CTC and CRNN

Connectionist Temporal Classification and CRNN for text Recognition

Posted by Rain on April 15, 2020

Intuitive Explanation of Connectionist Temporal Classificatoin

Overview of a NN for handwriting recognition
Overview of a NN for handwriting recognition

Why we want CTC

In previous approach, we need to create dataset with images of text lines, and specify the ground truth character for each horizontal position which is very time-consuming. We also need some further processing to get the final text from it.

CTC advantages:

  • we only have to tell the CTC loss the text , ignore the position and width.
  • no further processing of the recognized text is needed.

### How CTC works: It tries all possible alignment of the Ground Truth text in the image and takes the sum of all scores. This way, the score of a GT text is hign if the sum over the alignment-scores has a high value.

### Encoding introducing a pseudo-character (called blank, but don’t confuse it with a “real” blank, i.e. a white-space character). This special character will be denoted as “-” in the following text. when encoding a text, we can insert arbitrary many blanks at any position, which will be removed when decoding it. However, we must insert a blank between duplicate characters like in “hello”. Further, we can repeat each character as often as we like.

### Loss Function

Output matrix of NN. The character-probability is color-coded and is also printed next to each matrix entry. Thin lines are paths representing the text “a”, while the thick dashed line is the only path representing the text “”.

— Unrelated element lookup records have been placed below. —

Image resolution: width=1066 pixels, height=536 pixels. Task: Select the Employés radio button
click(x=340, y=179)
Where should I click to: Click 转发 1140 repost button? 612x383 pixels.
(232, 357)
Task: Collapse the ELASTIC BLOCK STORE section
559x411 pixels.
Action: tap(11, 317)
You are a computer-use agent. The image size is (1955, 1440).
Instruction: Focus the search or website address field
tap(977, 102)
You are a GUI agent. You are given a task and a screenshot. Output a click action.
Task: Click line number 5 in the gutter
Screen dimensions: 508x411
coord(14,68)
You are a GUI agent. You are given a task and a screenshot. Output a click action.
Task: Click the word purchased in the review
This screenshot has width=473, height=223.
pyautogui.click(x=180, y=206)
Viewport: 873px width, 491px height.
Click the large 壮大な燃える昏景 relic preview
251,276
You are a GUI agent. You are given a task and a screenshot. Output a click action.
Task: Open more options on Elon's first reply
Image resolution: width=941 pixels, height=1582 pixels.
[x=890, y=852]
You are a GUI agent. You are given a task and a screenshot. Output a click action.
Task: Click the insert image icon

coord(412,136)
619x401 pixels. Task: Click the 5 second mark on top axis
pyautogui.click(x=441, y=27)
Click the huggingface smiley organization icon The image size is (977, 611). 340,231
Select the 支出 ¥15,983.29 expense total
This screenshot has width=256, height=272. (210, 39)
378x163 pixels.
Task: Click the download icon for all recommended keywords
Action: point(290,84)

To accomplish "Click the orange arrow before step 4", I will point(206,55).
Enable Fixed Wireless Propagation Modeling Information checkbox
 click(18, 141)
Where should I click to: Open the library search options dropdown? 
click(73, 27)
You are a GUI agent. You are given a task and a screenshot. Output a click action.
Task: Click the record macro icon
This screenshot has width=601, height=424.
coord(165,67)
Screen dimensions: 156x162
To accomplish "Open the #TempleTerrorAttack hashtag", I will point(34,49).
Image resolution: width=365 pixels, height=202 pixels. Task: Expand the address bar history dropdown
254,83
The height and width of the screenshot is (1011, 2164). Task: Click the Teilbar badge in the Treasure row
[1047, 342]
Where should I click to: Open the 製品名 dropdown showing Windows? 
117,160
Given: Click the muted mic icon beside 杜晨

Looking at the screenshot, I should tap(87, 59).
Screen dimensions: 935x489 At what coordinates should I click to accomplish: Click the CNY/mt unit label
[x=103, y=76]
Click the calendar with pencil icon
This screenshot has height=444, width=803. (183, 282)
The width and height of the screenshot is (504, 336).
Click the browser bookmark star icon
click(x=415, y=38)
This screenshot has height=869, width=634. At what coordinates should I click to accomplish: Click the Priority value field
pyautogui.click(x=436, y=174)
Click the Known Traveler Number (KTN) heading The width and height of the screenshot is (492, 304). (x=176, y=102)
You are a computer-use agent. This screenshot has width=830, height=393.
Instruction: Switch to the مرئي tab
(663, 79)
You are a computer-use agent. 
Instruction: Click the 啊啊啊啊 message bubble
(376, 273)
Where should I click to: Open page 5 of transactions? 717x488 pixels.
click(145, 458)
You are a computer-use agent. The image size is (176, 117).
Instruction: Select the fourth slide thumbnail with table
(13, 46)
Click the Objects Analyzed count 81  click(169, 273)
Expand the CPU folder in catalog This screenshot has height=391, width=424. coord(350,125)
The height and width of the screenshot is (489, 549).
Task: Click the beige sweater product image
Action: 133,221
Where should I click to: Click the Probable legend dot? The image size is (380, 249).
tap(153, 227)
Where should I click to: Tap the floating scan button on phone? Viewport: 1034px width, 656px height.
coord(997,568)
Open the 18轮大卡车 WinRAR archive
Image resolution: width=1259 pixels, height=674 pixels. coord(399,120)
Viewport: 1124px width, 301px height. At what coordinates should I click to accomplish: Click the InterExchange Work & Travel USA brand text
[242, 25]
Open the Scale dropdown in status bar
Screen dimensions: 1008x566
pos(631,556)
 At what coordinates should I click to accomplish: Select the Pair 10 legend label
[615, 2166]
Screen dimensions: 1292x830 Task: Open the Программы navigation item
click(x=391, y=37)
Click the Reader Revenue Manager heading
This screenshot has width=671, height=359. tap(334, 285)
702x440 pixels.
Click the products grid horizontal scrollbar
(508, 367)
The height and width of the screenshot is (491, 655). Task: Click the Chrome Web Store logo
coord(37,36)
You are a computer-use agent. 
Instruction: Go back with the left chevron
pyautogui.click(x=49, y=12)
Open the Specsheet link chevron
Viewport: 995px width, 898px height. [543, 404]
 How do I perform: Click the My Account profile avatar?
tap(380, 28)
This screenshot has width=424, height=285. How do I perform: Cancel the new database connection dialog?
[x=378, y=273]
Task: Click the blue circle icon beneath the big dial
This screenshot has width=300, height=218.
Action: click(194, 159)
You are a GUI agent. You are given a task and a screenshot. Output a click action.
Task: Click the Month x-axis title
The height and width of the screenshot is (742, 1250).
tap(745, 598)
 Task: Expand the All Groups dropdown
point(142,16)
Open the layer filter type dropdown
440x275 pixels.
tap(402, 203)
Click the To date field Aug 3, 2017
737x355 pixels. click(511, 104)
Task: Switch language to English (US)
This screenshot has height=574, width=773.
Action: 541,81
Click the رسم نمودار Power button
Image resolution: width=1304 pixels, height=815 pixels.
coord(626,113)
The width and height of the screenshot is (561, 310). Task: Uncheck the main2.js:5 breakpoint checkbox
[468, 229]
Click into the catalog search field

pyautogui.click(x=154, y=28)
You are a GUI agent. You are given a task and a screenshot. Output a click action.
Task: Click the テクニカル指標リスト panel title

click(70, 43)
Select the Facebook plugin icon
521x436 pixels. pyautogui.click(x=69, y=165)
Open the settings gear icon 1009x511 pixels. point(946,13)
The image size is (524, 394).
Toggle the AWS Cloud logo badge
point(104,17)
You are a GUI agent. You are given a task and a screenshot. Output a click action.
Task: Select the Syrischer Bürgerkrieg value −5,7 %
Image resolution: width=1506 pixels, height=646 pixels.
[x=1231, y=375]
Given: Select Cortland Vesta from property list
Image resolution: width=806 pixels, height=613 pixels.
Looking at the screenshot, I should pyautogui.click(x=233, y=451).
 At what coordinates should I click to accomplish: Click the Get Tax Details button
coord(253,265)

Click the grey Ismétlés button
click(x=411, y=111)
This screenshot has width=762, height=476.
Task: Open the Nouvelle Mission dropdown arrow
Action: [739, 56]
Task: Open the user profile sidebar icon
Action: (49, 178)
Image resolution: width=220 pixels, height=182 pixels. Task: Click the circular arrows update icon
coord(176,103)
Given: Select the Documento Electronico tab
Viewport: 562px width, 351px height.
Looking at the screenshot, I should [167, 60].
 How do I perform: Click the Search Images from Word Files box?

The score for one alignment (or path, as it is often called in the literature) is calculated by multiplying the corresponding character scores together. In the example shown above, the score for the path “aa” is 0.4·0.4=0.16 while it is 0.4·0.6=0.24 for “a-” and 0.6·0.4=0.24 for “-a”. To get the score for a given GT text, we sum over the scores of all paths corresponding to this text. Let’s assume the GT text is “a” in the example: we have to calculate all possible paths of length 2 (because the matrix has 2 time-steps), which are: “aa”, “a-” and “-a”. We already calculated the scores for these paths, so we just have to sum over them and get 0.4·0.4+0.4·0.6+0.6·0.4=0.64. If the GT text is assumed to be “”, we see that there is only one corresponding path, namely “–”, which yields the overall score of 0.6·0.6=0.36.

We are now able to compute the probability of the GT text of a training sample, given the output matrix produced by the NN. The goal is to train the NN such that it outputs a high probability (ideally, a value of 1) for correct classifications. Therefore, we maximize the product of probabilities of correct classifications for the training dataset. For technical reasons, we re-formulate into an equivalent problem: minimize the loss of the training dataset, where the loss is the negative sum of log-probabilities. If you need the loss value for a single sample, simply compute the probability, take the logarithm, and put a minus in front of the result. To train the NN, the gradient of the loss with respect to the NN parameters (e.g., weights of convolutional kernels) is computed and used to update the parameters.

decode

A simple and very fast algorithm is best path decoding which consists of two steps: it calculates the best path by taking the most likely character per time-step. it undoes the encoding by first removing duplicate characters and then removing all blanks from the path. What remains represents the recognized text.